* **What is being asked**:
What is needed is a word-for-word restatement of all the entries.
────
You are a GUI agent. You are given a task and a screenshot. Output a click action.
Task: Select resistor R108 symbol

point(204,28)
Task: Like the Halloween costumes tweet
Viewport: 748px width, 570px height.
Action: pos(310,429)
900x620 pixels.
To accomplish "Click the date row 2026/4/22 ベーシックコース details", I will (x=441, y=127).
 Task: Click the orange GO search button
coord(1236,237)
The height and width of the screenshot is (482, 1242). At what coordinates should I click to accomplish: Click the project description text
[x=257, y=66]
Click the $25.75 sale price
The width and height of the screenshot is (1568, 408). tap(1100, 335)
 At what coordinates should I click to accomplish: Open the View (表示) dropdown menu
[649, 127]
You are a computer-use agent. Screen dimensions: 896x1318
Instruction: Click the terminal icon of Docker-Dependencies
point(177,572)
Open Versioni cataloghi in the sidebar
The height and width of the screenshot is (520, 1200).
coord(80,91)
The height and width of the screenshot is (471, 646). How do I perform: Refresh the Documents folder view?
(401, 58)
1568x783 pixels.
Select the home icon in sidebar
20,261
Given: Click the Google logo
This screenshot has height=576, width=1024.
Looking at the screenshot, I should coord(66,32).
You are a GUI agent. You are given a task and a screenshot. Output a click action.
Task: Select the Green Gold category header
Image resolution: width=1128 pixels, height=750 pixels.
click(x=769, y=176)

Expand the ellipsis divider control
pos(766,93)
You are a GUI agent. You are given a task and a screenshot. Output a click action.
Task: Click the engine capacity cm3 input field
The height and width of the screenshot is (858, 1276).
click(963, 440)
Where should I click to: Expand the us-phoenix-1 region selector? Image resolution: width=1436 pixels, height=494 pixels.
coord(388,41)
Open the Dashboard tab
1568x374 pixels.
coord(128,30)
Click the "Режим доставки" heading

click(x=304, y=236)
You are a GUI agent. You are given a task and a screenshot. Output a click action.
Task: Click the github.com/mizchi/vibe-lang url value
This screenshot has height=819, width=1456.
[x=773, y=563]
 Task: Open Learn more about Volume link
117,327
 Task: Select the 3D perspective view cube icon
────
* **Task output**:
You are a GUI agent. You are given a task and a screenshot. Output a click action.
Task: Select resistor R108 symbol

point(204,28)
Task: Like the Halloween costumes tweet
Viewport: 748px width, 570px height.
Action: pos(310,429)
900x620 pixels.
To accomplish "Click the date row 2026/4/22 ベーシックコース details", I will (x=441, y=127).
 Task: Click the orange GO search button
coord(1236,237)
The height and width of the screenshot is (482, 1242). At what coordinates should I click to accomplish: Click the project description text
[x=257, y=66]
Click the $25.75 sale price
The width and height of the screenshot is (1568, 408). tap(1100, 335)
 At what coordinates should I click to accomplish: Open the View (表示) dropdown menu
[649, 127]
You are a computer-use agent. Screen dimensions: 896x1318
Instruction: Click the terminal icon of Docker-Dependencies
point(177,572)
Open Versioni cataloghi in the sidebar
The height and width of the screenshot is (520, 1200).
coord(80,91)
The height and width of the screenshot is (471, 646). How do I perform: Refresh the Documents folder view?
(401, 58)
1568x783 pixels.
Select the home icon in sidebar
20,261
Given: Click the Google logo
This screenshot has height=576, width=1024.
Looking at the screenshot, I should coord(66,32).
You are a GUI agent. You are given a task and a screenshot. Output a click action.
Task: Select the Green Gold category header
Image resolution: width=1128 pixels, height=750 pixels.
click(x=769, y=176)

Expand the ellipsis divider control
pos(766,93)
You are a GUI agent. You are given a task and a screenshot. Output a click action.
Task: Click the engine capacity cm3 input field
The height and width of the screenshot is (858, 1276).
click(963, 440)
Where should I click to: Expand the us-phoenix-1 region selector? Image resolution: width=1436 pixels, height=494 pixels.
coord(388,41)
Open the Dashboard tab
1568x374 pixels.
coord(128,30)
Click the "Режим доставки" heading

click(x=304, y=236)
You are a GUI agent. You are given a task and a screenshot. Output a click action.
Task: Click the github.com/mizchi/vibe-lang url value
This screenshot has height=819, width=1456.
[x=773, y=563]
 Task: Open Learn more about Volume link
117,327
 Task: Select the 3D perspective view cube icon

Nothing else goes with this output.